In tweede instantie pasten onze voorvaderen de natuur in hun voordeel aan. Die wolf die werd gedomesticeerd omdat het beest goed van pas kwam bij de drijfjacht, was de eerste in een lange rij die binnenkort hopelijk ook een vaccin tegen COVID-19 bevat. Een rij die zich niet alleen tot de dieren beperkt. Nee, een enorm belangrijke stap in die evolutie was het ‘domesticeren’ van planten, dat wat we nu de landbouw noemen. Onze voorvaderen kregen in de gaten dat de zaden van verschillende grassoorten erg voedzaam waren. Door zaden te malen nam het lichaam ze beter op. Door ze te mengen met wat water en ze vervolgens te verhitten kon je er brood van maken. Zo’n 10.000 jaar geleden ontdekten onze voorouders dat een stuk vruchtbaar land: “Zelfs met primitieve landbouwtechnieken (…) tien keer meer voedsel (kan) opleveren dan als het wordt gebruikt voor jagen of verzamelen,” Ze gingen zich permanent vestigen. “Maar,” aldus Dartnell: “landbouw is ook een valkuil. Als een samenleving eenmaal op landbouw is overgestapt en de bevolking is gegroeid, is het onmogelijk om terug te keren naar een eenvoudigere levensstijl: de bevolking is te talrijk en volledig afhankelijk van landbouw om genoeg voedsel voor iedereen te kunnen  produceren.”  

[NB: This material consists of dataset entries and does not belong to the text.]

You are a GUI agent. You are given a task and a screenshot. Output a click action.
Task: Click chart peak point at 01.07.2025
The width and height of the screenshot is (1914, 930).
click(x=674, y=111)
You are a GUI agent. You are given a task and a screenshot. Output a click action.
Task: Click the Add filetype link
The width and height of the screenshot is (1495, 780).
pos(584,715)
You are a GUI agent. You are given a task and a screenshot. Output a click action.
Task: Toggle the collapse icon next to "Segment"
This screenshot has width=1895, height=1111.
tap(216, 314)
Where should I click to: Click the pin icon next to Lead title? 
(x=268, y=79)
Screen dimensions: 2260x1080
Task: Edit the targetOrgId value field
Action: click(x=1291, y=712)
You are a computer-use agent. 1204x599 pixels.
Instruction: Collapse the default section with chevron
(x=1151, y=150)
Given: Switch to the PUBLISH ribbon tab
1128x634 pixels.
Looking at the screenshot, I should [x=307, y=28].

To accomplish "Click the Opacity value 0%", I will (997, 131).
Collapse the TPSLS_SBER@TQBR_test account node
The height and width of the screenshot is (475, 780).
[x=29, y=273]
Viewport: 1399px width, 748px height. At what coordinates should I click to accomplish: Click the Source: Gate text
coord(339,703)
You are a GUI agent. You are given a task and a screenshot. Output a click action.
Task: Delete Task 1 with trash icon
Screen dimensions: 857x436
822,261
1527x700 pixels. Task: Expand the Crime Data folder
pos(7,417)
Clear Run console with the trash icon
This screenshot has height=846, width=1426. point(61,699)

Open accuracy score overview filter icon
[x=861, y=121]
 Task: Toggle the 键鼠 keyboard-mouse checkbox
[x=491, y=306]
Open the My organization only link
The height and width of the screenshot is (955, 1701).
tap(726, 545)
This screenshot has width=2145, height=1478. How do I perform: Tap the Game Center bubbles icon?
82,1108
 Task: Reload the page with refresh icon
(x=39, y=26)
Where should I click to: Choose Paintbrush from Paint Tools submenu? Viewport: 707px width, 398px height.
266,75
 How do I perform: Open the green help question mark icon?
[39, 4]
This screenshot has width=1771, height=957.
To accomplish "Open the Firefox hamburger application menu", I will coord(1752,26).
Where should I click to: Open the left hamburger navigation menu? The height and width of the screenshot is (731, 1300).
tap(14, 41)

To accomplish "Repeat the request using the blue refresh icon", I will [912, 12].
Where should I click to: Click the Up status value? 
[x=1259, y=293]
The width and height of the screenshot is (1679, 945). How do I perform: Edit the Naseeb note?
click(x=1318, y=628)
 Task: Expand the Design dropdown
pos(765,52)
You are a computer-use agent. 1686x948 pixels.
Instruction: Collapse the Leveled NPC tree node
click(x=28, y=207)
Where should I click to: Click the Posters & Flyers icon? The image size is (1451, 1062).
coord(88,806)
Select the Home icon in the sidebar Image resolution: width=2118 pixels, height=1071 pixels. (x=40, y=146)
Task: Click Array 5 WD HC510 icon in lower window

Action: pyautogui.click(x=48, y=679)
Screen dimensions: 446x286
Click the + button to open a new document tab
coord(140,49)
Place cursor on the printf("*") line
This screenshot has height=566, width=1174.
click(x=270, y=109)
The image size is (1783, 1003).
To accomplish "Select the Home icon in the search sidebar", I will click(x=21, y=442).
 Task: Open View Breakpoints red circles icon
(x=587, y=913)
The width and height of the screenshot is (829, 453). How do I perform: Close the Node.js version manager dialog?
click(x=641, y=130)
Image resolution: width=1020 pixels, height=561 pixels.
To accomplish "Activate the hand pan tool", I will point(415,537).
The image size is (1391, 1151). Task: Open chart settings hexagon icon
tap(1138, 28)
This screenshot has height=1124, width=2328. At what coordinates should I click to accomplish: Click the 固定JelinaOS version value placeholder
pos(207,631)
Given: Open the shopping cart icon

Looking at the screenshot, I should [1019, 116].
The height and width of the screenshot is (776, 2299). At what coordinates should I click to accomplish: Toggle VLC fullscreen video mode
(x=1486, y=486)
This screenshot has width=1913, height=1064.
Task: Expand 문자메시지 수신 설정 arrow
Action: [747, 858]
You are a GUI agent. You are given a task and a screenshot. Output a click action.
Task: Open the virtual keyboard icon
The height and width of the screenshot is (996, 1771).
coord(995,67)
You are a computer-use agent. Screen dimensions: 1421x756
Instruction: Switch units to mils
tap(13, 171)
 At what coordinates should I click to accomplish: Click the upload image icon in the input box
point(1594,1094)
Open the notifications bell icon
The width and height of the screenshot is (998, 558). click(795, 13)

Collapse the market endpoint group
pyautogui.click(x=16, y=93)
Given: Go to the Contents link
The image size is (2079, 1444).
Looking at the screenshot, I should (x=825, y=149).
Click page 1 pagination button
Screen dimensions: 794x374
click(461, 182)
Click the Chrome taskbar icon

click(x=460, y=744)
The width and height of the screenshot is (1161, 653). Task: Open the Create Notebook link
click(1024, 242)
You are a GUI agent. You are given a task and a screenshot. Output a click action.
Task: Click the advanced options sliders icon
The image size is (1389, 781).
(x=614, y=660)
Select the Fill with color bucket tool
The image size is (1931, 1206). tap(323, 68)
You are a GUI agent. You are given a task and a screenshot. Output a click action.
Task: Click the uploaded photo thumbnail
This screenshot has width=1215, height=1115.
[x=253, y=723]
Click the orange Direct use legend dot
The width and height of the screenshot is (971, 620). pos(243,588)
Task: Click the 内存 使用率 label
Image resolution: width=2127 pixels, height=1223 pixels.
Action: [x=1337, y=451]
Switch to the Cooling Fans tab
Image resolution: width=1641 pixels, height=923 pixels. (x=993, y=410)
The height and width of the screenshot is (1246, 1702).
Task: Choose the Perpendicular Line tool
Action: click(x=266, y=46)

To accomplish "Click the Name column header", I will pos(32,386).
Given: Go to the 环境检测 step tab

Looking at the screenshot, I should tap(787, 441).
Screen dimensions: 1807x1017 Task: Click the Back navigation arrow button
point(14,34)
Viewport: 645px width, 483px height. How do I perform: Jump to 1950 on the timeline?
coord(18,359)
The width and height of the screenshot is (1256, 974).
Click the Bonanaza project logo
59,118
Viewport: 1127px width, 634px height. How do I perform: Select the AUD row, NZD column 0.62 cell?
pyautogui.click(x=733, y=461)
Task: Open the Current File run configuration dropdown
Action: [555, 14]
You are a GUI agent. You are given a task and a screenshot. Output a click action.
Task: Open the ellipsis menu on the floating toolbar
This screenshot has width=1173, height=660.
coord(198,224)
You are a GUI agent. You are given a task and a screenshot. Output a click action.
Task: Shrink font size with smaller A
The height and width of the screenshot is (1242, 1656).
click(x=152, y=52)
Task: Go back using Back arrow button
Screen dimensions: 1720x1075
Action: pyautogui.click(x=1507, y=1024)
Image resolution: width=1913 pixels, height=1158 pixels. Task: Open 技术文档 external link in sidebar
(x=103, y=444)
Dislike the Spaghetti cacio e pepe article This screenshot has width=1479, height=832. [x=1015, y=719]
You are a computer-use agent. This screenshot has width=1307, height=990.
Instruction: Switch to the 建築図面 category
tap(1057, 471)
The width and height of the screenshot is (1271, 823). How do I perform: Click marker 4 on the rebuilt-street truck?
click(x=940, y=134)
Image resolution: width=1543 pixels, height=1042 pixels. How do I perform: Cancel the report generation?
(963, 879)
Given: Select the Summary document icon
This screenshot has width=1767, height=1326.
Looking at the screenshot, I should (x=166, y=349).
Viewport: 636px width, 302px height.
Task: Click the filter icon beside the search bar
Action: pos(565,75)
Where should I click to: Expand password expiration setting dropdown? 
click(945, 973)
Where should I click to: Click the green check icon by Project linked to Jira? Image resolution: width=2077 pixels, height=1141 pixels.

Vanaf de eerste landbouwers tot nu ging het snel en ontstonden er steden. Zo’n 5000 jaar geleden begon de mens met metaalbewerking: de bronstijd was aangebroken en 2000 jaar later gevolgd door ijzer en nu? Dartnell: “Het zal je verbazen dat alleen al in een smartphone ruim zestig verschillende metalen zijn verwerkt.” Of zoals hij het ook beschrijft: “ tussen het moment waarop de eerste homininen stenen werktuigen begonnen te hakken en het moment waarop Homo sapiens koper begon te smelten, verstreken drie miljoen jaar; tussen de ijzertijd en de eerste ruimtereizen maar drie millennia.”

Die grotere hersenen en het communicatieve vermogen heeft de mens veel gebracht. Het is op dit moment de meest dominante diersoort. Ze hebben ervoor gezorgd dat de mens de natuur voor een deel naar zijn handen kan zetten. Ze hebben ervoor gezorgd dat de mens bewustzijn en zelfbewustzijn heeft. Zelfbewustzijn dat het de mens mogelijk maakt om, zoals ik in een eerdere Prikker schreef, ‘imaginaire constructen’ te verzinnen. Constructen zoals bedrijven en landen met grenzen die voor de mens betekenis hebben maar voor een vlieg onbekend zijn. Een van die ‘constructen’ is het zichzelf niet zien als dier en als ‘apart van de natuur’.